--- Exercise set ---
(A) Summarize the research highlight on the soil-living bacterium in two sentences.
(B) Decide whether each statement agrees with the research highlight on the soil-living bacterium, answering yes or no and quoting the words of the text that decide it: (i) The research team came only from Saudi Arabia. (ii) The researchers deleted the fleQ gene in two different strains of the bacterium. (iii) After the gene was removed, the starved bacteria stopped moving.

--- Selected excerpt ---
────────

Research Highlights

How a soil-living bacterium survives gene loss and starvation

Published online 10 March 2015

New research shows that gene regulation evolves fast in the strains of the bacterium Pseudomonas fluorescens

Biplab Das

A research team from the United Kingdom and Saudi Arabia has removed a gene regulating flagella production in a soil-living bacterium (Pseudomonas fluorescens) and exposed it to starvation in a culture plate. To their surprise, the bacteria grew flagella and moved fast to seek out nutrients elsewhere on the plate1

To understand how the bacterium counters such gene loss and starvation, the researchers that included Abdullah Alsohim from the Qassim University, Saudi Arabia, deleted the flagella-regulating gene (fleQ) in two different strains of the bacterium. They then grew them in nutrient media.

────────

Items listed in a dataset:

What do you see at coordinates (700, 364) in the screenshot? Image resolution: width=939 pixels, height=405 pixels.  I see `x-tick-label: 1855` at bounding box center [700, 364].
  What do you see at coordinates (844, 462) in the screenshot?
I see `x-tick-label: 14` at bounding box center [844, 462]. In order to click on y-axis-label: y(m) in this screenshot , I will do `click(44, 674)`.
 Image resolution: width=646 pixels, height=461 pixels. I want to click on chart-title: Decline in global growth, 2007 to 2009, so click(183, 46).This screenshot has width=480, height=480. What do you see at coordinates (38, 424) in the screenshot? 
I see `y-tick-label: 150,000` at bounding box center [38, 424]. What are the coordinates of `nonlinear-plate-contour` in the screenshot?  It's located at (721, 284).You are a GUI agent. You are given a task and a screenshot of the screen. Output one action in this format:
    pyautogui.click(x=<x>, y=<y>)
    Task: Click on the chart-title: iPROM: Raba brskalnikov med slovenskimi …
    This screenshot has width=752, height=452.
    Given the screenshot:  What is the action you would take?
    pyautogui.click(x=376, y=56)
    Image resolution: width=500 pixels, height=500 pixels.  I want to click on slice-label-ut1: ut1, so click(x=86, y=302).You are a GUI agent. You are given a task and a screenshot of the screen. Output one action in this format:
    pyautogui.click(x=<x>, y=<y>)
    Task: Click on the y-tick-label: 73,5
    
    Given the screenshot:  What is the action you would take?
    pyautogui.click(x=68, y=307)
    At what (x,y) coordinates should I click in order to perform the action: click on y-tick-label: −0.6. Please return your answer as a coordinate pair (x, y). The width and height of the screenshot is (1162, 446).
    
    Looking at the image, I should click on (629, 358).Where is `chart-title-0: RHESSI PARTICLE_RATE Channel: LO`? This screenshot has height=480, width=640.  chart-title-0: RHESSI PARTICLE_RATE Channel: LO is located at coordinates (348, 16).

────────

--- Answers to the problems ---
(A) A team from the United Kingdom and Saudi Arabia removed a gene regulating flagella production in the soil-living bacterium Pseudomonas fluorescens and starved it on a culture plate, and the bacteria surprisingly grew flagella and moved fast to seek out nutrients elsewhere on the plate. To understand how the bacterium counters gene loss and starvation, the researchers deleted the flagella-regulating gene, fleQ, in two different strains and grew them in nutrient media.

(B)
(i) No: "A research team from the United Kingdom and Saudi Arabia"
(ii) Yes: "deleted the flagella-regulating gene (fleQ) in two different strains of the bacterium"
(iii) No: "the bacteria grew flagella and moved fast to seek out nutrients elsewhere on the plate"